Thanks for your thoughts, Rob and I got leant some from another DW forum member and Rob reported similar application to Blackfire as you suggested, having only applied it to a couple of motor's just wondered about the durability but I guess time will tell.........

If I ever get more than a day on a motor I may well 'borrow' that idea of the soaked pads, thanks for sharing......:thumb:

PS. If you ever want anything from the Porsche shop at Weissach then just let me know, head there very regularly.......:thumb:


----------



## MAXI-MILAN (Oct 26, 2008)

As Rob said Powerlock similar Blackfire , if you apply thick coat powerlock will forgive you , because of that powerlock is slightly easier in removal . I got +5 months of durability with Powerlock :thumb:


----------



## Clark @ PB (Mar 1, 2006)

Gleammachine said:


> Cheers Clark, like yourself Porsche can do little wrong, loved it and seriously considering one of these for the future.

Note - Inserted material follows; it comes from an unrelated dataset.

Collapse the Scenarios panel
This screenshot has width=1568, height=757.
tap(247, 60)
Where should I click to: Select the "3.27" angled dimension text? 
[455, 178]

Speed Yellow Club Sport would be my choice! Although the white ones are nice too.....


----------



## Mr Face (Jan 22, 2009)

Hi Rob  

Great correction and beautiful finish, would love to have seen the owners face for the reveal, a grin from ear to ear I expect. 

Stunning work as always :buffer: 

Do I need to transfer some funds across to you ?


----------



## Gleammachine (Sep 8, 2007)

Clark @ PB said:


> Speed Yellow Club Sport would be my choice! Although the white ones are nice too.....


Both good colours, definately not a black one, but Riviera Blue is growing on me.
http://www.pistonheads.com/sales/la...rv=1&current=1&make=PORSCHE&model=968&trade=0


----------



## Miglior (Feb 12, 2006)

Brilliant work again Rob


----------



## gb270 (Aug 22, 2008)

Nice work


----------



## Clark @ PB (Mar 1, 2006)

Gleammachine said:


> Both good colours, definately not a black one, but Riviera Blue is growing on me.
> http://www.pistonheads.com/sales/la...rv=1&current=1&make=PORSCHE&model=968&trade=0


It's the best Porsche colour IMO,especially on a 993 GT2!


----------



## DetailMe (Jan 13, 2011)

Rob that's cracking mate, lovely and sharp finish! This shape porka is really growing on me!

Chris


----------



## Gleammachine (Sep 8, 2007)

Baker21 said:


> Thanks for your thoughts, Rob and I got leant some from another DW forum member and Rob reported similar application to Blackfire as you suggested, having only applied it to a couple of motor's just wondered about the durability but I guess time will tell.........
> 
> If I ever get more than a day on a motor I may well 'borrow' that idea of the soaked pads, thanks for sharing......:thumb:
> 
> *PS. If you ever want anything from the Porsche shop at Weissach then just let me know, head there very regularly*.......:thumb:


Very kind of you indeed, much appreciated.



Mr Face said:


> Hi Rob
> 
> Great correction and beautiful finish, would love to have seen the owners face for the reveal, a grin from ear to ear I expect.
> 
> ...


No we are good for the time being.


----------



## Racer (Oct 27, 2005)

Just Perfect , really loved the wheel arches job :thumb:


----------



## Auto Detox (Dec 22, 2007)

Very nice indeed Rob


----------



## Mr Face (Jan 22, 2009)

I missed it first time, that looks like 'old faithful' Mrs Metabo in your hands again. I know, she is difficult to put down :thumb:


----------



## Gleammachine (Sep 8, 2007)

Mr Face said:


> I missed it first time, that looks like 'old faithful' Mrs Metabo in your hands again. I know, she is difficult to put down :thumb:


Like an extension of my arm.


----------



## dooka (Aug 1, 2006)

Some very nice work there buddy :thumb:..


----------



## ted11 (Jul 8, 2011)

top job


----------



## Beau Technique (Jun 21, 2010)

Still a great looking car imo. Nice rejuvantion rob. Looks great.


----------



## w00044 (May 17, 2009)

Can you come over and do my 968 please ........ (Adventura Green)


----------



## slrestoration (Nov 11, 2009)

Superb transformation Rob:thumb: thoroughly enjoyable write up with the usual excellent pics.


----------



## Gleammachine (Sep 8, 2007)

w00044 said:


> Can you come over and do my 968 please ........ (Adventura Green)


Please drop me an e-mail, [email protected]

Thanks

Rob.


----------



## 20vKarlos (Aug 8, 2009)

very thorough and just the way it should be!! 

lovely in white!!


----------



## Saqib200 (May 13, 2008)

Looks really glossy, nice..


----------



## Neno330 (Dec 19, 2013)

very very nice car and also great work !! :thumb::thumb:


----------



## ted11 (Jul 8, 2011)

cracking job, on a cracking car.


----------